SystemDS Architecture

Algorithms in Apache SystemDS are written in a high-level R-like language called Declarative Machine learning Language (DML) or a high-level Python-like language called PyDML. SystemDS compiles and optimizes these algorithms into hybrid runtime plans of multi-threaded, in-memory operations on a single node (scale-up) and distributed Spark operations on a cluster of nodes (scale-out). SystemDS's high-level architecture consists of the following components:

Language

DML (with either R- or Python-like syntax) provides linear algebra primitives, a rich set of statistical functions and matrix manipulations, as well as user-defined and external functions, control structures including parfor loops, and recursion. The user provides the DML script through one of the following APIs:
  • Command-line interface ( DMLScript )
  • Convenient programmatic interface for Spark users ( MLContext )
  • Java Machine Learning Connector API ( Connection )
ParserWrapper performs syntactic validation and parses the input DML script using ANTLR into a a hierarchy of StatementBlock and Statement as defined by control structures. Another important class of the language component is DMLTranslator which performs live variable analysis and semantic validation. During that process we also retrieve input data characteristics -- i.e., format, number of rows, columns, and non-zero values -- as well as infrastructure characteristics, which are used for subsequent optimizations. Finally, we construct directed acyclic graphs (DAGs) of high-level operators ( Hop ) per statement block.

Optimizer

The SystemDS optimizer works over programs of HOP DAGs, where HOPs are operators on matrices or scalars, and are categorized according to their access patterns. Examples are matrix multiplications, unary aggregates like rowSums(), binary operations like cell-wise matrix additions, reorganization operations like transpose or sort, and more specific operations. We perform various optimizations on these HOP DAGs, including algebraic simplification rewrites ( ProgramRewriter ), intra-/InterProceduralAnalysis for statistics propagation into functions and over entire programs, and operator ordering of matrix multiplication chains. We compute memory estimates for all HOPs, reflecting the memory requirements of in-memory single-node operations and intermediates. Each HOP DAG is compiled to a DAG of low-level operators ( Lop ) such as grouping and aggregate, which are backend-specific physical operators. Operator selection picks the best physical operators for a given HOP based on memory estimates, data, and cluster characteristics. Individual LOPs have corresponding runtime implementations, called instructions, and the optimizer generates an executable runtime program of instructions.

=====

▸ Written task A:
Translate this sentence from the SystemDS architecture overview into Spanish: "We compute memory estimates for all HOPs, reflecting the memory requirements of in-memory single-node operations and intermediates."
The records have no connection to the SystemDS architecture overview.

=====

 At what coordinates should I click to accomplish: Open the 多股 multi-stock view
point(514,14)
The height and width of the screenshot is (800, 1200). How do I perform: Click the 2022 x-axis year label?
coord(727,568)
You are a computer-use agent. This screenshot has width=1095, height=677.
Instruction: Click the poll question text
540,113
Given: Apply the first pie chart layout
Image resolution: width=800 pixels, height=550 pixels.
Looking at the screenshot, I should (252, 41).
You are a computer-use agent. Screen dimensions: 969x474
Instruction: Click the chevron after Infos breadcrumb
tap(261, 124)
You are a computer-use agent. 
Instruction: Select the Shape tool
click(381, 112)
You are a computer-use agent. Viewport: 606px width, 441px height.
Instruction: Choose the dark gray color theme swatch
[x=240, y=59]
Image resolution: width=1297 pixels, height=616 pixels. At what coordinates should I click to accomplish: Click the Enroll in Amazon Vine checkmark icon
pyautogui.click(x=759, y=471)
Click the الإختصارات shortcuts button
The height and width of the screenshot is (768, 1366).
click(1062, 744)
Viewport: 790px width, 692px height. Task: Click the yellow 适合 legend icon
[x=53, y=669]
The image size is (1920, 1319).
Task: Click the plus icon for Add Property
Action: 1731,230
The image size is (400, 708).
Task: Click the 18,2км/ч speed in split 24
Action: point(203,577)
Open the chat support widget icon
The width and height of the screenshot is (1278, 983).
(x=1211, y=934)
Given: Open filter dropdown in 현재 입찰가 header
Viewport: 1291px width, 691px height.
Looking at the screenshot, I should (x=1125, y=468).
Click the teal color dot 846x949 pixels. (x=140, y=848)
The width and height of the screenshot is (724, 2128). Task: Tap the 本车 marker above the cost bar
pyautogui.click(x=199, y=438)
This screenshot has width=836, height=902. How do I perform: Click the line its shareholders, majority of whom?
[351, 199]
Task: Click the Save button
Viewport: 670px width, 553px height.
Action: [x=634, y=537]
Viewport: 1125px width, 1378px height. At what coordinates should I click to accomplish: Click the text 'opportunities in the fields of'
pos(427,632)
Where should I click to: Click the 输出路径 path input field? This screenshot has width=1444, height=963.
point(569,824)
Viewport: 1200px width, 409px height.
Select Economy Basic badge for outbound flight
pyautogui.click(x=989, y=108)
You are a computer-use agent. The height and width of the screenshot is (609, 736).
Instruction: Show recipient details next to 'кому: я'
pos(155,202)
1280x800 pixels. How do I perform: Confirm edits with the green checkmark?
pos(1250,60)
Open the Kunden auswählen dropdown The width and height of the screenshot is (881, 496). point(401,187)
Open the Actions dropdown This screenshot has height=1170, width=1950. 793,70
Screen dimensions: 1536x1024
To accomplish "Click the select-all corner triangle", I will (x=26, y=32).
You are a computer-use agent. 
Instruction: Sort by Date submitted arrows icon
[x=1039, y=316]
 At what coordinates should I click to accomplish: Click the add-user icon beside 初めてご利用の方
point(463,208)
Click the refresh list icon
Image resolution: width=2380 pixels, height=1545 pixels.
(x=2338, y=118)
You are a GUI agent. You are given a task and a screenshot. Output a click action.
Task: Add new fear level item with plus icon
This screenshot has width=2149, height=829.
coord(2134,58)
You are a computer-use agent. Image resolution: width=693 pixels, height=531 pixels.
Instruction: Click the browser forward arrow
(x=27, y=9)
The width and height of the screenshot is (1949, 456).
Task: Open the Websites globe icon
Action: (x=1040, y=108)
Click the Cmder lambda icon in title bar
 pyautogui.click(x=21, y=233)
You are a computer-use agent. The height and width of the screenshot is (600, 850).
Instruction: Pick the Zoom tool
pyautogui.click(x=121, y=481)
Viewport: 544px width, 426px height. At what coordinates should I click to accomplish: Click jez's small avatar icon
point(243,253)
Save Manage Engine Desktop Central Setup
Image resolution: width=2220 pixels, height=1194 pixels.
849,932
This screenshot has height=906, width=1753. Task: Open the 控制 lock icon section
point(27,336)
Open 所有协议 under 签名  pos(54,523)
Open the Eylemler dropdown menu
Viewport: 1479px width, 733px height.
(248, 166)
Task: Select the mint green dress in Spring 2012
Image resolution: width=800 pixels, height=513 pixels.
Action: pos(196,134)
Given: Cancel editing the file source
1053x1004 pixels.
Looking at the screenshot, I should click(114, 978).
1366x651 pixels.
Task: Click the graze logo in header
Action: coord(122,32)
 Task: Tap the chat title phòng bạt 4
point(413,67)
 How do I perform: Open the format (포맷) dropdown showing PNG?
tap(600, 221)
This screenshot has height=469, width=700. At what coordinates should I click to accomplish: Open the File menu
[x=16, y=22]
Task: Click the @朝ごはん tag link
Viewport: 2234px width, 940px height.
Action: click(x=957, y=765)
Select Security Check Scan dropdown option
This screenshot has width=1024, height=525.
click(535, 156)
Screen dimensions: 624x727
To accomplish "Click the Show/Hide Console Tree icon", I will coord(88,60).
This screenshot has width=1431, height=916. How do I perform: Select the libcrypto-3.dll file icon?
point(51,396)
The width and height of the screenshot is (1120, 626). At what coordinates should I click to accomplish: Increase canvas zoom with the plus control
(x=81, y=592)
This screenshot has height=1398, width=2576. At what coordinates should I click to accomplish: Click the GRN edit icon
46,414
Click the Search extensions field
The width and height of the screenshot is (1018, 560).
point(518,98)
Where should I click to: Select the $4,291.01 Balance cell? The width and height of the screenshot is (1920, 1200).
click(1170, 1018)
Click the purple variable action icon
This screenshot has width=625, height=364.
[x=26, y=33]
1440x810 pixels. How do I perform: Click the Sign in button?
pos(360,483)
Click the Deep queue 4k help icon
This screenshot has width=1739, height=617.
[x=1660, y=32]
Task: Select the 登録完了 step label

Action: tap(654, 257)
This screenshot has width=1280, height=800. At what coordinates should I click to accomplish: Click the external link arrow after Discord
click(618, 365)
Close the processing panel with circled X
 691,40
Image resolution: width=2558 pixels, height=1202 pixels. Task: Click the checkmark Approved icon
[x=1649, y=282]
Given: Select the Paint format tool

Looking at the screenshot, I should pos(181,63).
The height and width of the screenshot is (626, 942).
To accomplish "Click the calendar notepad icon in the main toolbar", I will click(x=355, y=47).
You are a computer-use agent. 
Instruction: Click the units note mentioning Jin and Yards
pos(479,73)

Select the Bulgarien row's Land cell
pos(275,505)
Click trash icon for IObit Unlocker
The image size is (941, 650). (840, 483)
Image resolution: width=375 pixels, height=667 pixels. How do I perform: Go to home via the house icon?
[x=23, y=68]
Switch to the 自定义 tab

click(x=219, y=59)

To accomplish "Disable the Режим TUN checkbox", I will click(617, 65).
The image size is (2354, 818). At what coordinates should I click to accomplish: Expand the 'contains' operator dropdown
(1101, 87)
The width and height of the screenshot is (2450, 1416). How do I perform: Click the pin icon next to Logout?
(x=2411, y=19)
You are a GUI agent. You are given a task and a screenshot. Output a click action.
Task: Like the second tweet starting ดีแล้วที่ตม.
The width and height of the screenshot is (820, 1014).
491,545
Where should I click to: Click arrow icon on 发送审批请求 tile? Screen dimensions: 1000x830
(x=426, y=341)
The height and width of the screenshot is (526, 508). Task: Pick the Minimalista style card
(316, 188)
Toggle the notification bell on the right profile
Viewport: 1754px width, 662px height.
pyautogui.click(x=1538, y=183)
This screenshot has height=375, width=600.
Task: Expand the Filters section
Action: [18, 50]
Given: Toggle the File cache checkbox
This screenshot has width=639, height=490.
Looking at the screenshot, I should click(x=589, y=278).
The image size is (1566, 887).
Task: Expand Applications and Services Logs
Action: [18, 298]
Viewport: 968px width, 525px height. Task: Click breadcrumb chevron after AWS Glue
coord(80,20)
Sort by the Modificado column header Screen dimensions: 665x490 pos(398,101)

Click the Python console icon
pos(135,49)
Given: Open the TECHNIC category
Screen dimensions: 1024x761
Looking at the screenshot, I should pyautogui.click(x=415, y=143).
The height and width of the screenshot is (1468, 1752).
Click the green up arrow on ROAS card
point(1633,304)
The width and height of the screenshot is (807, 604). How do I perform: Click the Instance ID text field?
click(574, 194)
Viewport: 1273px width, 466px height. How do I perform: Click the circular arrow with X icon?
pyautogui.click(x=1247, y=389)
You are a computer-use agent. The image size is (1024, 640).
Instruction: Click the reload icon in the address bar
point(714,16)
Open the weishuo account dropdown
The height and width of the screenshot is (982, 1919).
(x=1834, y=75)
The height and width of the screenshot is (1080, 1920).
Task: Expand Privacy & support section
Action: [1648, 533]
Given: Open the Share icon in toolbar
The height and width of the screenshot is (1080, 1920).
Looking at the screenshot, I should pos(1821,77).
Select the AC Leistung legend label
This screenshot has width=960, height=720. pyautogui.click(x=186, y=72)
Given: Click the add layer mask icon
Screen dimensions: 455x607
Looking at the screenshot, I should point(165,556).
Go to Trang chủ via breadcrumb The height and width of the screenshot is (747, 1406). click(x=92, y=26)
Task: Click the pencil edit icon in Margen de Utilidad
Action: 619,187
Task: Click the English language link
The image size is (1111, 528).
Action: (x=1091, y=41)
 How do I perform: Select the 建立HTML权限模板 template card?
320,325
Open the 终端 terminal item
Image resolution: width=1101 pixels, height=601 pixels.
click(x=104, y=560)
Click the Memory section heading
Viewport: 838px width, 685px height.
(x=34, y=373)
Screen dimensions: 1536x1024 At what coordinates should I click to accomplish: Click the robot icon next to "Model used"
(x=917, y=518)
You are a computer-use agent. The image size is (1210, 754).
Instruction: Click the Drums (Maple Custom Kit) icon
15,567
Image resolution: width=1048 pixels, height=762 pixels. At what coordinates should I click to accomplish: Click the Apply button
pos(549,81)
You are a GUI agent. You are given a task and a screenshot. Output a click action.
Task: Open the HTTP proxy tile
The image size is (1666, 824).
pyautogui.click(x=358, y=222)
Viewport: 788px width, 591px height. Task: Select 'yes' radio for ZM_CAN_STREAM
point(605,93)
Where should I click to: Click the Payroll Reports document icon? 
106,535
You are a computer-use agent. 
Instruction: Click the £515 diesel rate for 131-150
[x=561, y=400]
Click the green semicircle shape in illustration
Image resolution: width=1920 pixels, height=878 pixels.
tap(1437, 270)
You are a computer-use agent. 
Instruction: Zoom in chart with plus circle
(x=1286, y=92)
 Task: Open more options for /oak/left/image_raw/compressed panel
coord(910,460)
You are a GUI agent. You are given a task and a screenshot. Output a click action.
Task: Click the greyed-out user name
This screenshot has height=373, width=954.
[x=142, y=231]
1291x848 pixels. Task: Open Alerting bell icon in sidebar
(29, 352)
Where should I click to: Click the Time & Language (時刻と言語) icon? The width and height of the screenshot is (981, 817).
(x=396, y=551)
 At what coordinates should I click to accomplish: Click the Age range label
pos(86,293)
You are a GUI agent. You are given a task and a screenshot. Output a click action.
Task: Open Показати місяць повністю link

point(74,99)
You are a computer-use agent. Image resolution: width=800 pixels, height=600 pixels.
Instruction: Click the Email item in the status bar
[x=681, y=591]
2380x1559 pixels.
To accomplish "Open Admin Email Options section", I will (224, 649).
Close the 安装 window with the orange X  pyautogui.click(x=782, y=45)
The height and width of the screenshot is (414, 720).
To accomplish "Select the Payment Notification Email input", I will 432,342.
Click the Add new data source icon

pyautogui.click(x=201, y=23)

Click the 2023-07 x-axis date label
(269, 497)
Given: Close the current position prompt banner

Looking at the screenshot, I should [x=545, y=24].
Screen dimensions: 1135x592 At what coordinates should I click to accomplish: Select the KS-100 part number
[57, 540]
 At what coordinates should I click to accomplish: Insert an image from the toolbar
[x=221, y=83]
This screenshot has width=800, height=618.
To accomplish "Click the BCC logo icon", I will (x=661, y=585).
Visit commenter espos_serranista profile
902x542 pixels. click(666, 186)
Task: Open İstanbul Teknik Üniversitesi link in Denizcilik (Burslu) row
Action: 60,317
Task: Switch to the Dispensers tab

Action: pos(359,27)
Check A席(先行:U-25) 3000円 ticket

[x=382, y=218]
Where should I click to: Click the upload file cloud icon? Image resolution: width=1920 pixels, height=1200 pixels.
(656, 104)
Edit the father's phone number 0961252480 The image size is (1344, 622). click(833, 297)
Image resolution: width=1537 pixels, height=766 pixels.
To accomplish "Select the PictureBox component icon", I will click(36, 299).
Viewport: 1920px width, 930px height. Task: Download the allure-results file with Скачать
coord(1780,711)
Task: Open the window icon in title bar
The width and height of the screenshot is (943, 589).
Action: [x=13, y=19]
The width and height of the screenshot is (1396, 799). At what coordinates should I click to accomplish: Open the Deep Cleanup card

=====

▸ Written task B:
Echo the part of the records that opens with the line containing "Viewport: 1273px width, 466px" and closes with the line containing "pos(549,81)", including both of those lines.

▸ Correct answer A:
Calculamos estimaciones de memoria para todos los HOP, que reflejan los requisitos de memoria de las operaciones en memoria de un solo nodo y de los resultados intermedios.

▸ Correct answer B:
Viewport: 1273px width, 466px height. How do I perform: Click the circular arrow with X icon?
pyautogui.click(x=1247, y=389)
You are a computer-use agent. The image size is (1024, 640).
Instruction: Click the reload icon in the address bar
point(714,16)
Open the weishuo account dropdown
The height and width of the screenshot is (982, 1919).
(x=1834, y=75)
The height and width of the screenshot is (1080, 1920).
Task: Expand Privacy & support section
Action: [1648, 533]
Given: Open the Share icon in toolbar
The height and width of the screenshot is (1080, 1920).
Looking at the screenshot, I should pos(1821,77).
Select the AC Leistung legend label
This screenshot has width=960, height=720. pyautogui.click(x=186, y=72)
Given: Click the add layer mask icon
Screen dimensions: 455x607
Looking at the screenshot, I should point(165,556).
Go to Trang chủ via breadcrumb The height and width of the screenshot is (747, 1406). click(x=92, y=26)
Task: Click the pencil edit icon in Margen de Utilidad
Action: 619,187
Task: Click the English language link
The image size is (1111, 528).
Action: (x=1091, y=41)
 How do I perform: Select the 建立HTML权限模板 template card?
320,325
Open the 终端 terminal item
Image resolution: width=1101 pixels, height=601 pixels.
click(x=104, y=560)
Click the Memory section heading
Viewport: 838px width, 685px height.
(x=34, y=373)
Screen dimensions: 1536x1024 At what coordinates should I click to accomplish: Click the robot icon next to "Model used"
(x=917, y=518)
You are a computer-use agent. The image size is (1210, 754).
Instruction: Click the Drums (Maple Custom Kit) icon
15,567
Image resolution: width=1048 pixels, height=762 pixels. At what coordinates should I click to accomplish: Click the Apply button
pos(549,81)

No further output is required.